Ive had a lot of different pain symptoms./ My skin/hand temp is about 10-13 degrees cooler than my right. And there was a bit of sweating. But other than enough swelling that I cant wear my engagement ring, no major swelling or redness. Than k goodness I've seen pictures and my heart goes out to anyone who has experienced that. But does that mean I don't have CRPS? My skin is a bit paler and slightly mottled white and pink splotches. but nothing notable? Don't I have to have that major swelling to has CRPS?

No you don't. My wife who has RSD now for 10 years has had bouts with swelling but not on the scale I've seen others have. Both her calves swelled somewhat about 4-5 years ago, was prescribed a steroid and never had issues like that ever sense. Her initial injured arm has been in a brace for 10 years is the total opposite of swelling, its atrophied.

I agree...From what I have learned it seems that there are a myriad of symptoms. All are not required for a diagnosis. Symptoms seem to come and go depending on treatment as well.

I guess what I am saying is all cases do not present the same way or progress the same. This is based on what I have read. I am new to this all myself, only being diagnosed this summer.

Sigh..... I thought I might be reaching... I'm having another(continued)really painful day. I was seen by the Anesthesiologist/pm specialist's office yesterday. Only visited with the nurse who sent a recommendation to have my doctor start me on Lyrica. Well the stupid regulations thru the low-income clinic are stupid. My doctors knows whats going on but instead of him being able to just write a superscription I have to have an appointment for him to write a "new" prescription. And guess what they're booked till next week.......I feel like screaming!!! I can't take this!! They seem to not get it! I am in pain and I need HELP!! They act like it's no big deal. Just wait. Ha... I'd like to see them with this kind of pain and be told to wait. Between not getting support from my fiance and now the damn (sorry) doctors are still jerking me around because of "procedure"!!!

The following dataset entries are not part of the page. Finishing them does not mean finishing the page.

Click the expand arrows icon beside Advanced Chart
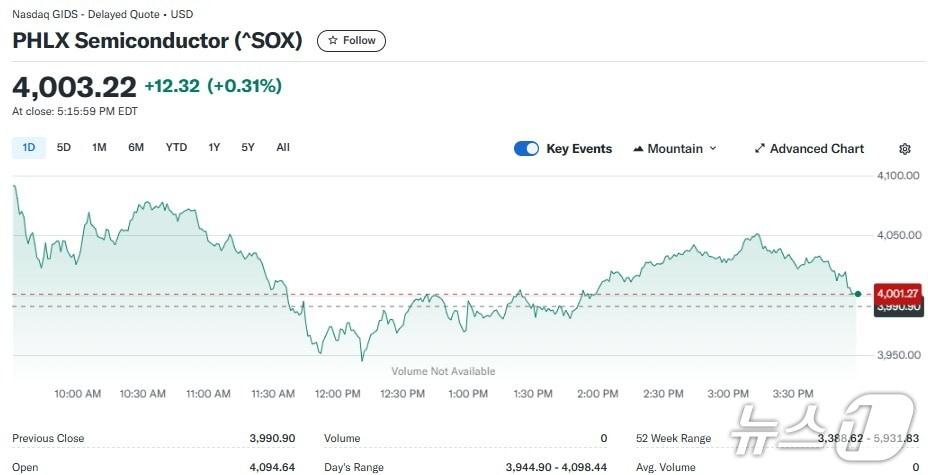Image resolution: width=928 pixels, height=475 pixels. click(x=760, y=149)
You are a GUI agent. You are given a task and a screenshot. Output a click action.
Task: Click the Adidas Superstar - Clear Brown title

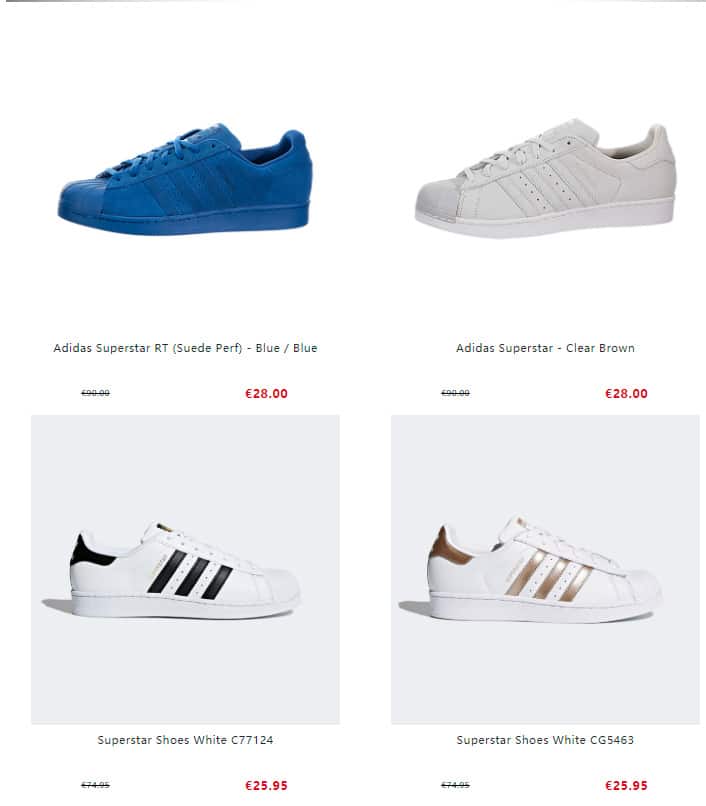[545, 348]

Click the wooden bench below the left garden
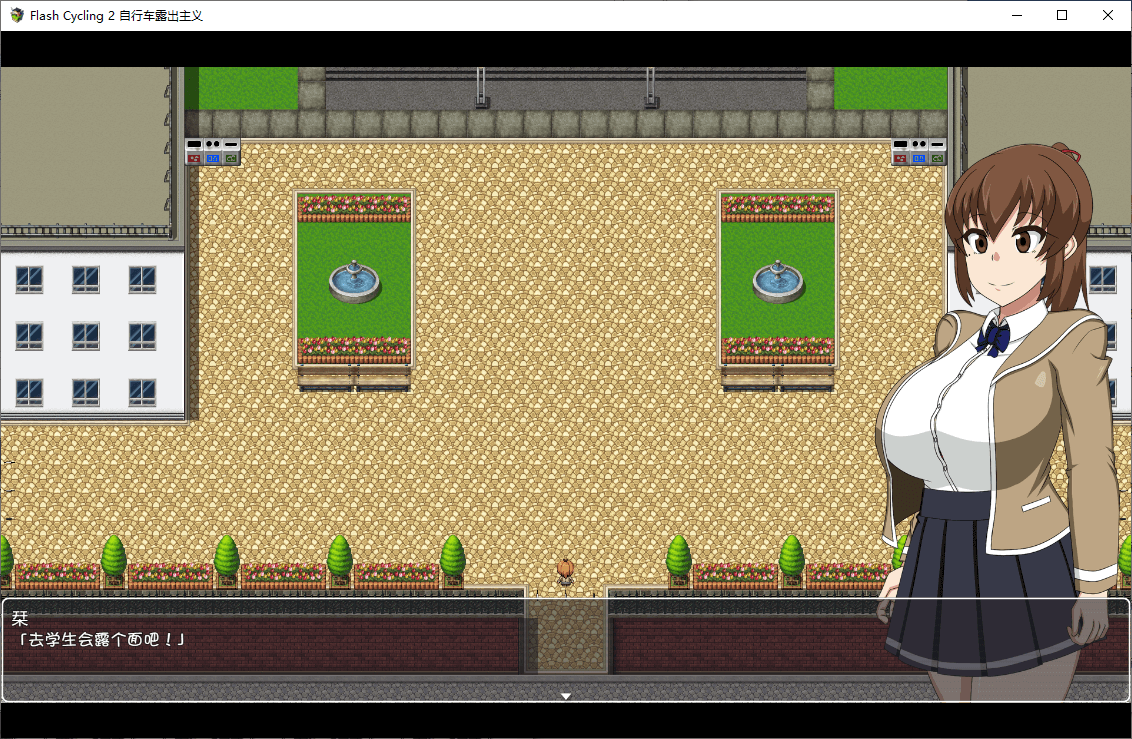pyautogui.click(x=354, y=377)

Sorry everyone. Maybe I am whining.....I just feel like I don't have anyone "THERE" for me you know? I just don't know what else I can do

Just to clarify, swelling with atrophy can be an issue as well.

Emily, Most of us have felt isolated and frustrated along the RSD journey. You may want to look into a RSD or Chronic Pain support group.

Meditation, listening to soothing music, taking long warm baths with Epsom Salts, being mindful not to engage in activities that will exacerbate your pain, etc. are all options for trying to cope with severe pain. If you can see a pain psychologist, a good one can really help. The more stressed you are, the more you tense your body, and guard RSD effected limbs, the worse your pain will rise--which is a vicious cycle. Even learning to breath deeply is invaluable...

Hi Emily,

Not to be Debbie Downer, but you are also early on in the RSD battle, right ? Worse swelling, worse sweating, worse redness, etc could all still be in your future if the RSD progresses.

On the upside, you may still have time and hopefully your docs will try to be aggressive with getting ahead of the RSD monster.

How did it start for you ? How long has it been going on ?

I know you are 'waiting' on the Lyrica.....What else have you tried to help manage the pain ?

Well I'm on it started in October. Injured from a bad venipuncture/blood draw. It all went downhill from there. I've tried Gabapentin helped the pain a little but side effects so horrid I couldn't continue on it. They gave me ..woo hoo..tramadol for a pain killer..it doesn't help so much though. I'm also taking 50mgs or Amitriptyline 1 pill before bed. I have tried ice packs docs say it if helps to do it. Well I can't walk around with an Icepack wrapped around my arm. Plus I've been doing some reading and from what the consensus says I'm not supposed to use it for CRPS, that it can cause complications.I want you to know I am not usually so ..well desperate sounding, I've just had a rough ...well rough since it started and without the support from my partner..It makes it a LOT more difficult and stressful. In turn that makes my pain worsen........I'm going to talk to the doc tomorrow about something for possible anxiety?? I'm not depressed just....lacking emotional outputs. And I would just like some relief.....to sleep a night without waking in pain or not being able to fall asleep....well i'm gonna try to go to bed so I'll talk you you soon ....I am trying to be "ok"

If your doc is telling you to use ice, then he is not the right doc to treat RSD.


Please read.
http://www.rsdhope.org/ice-and-crps.html

LIT LOVE is correct if the doc is telling you to ice it-----ice him, find another doctor. Also, I can not stress the fact "STRESS" is something you really need to reduce. Reduce stress over time and it will reduce your pain.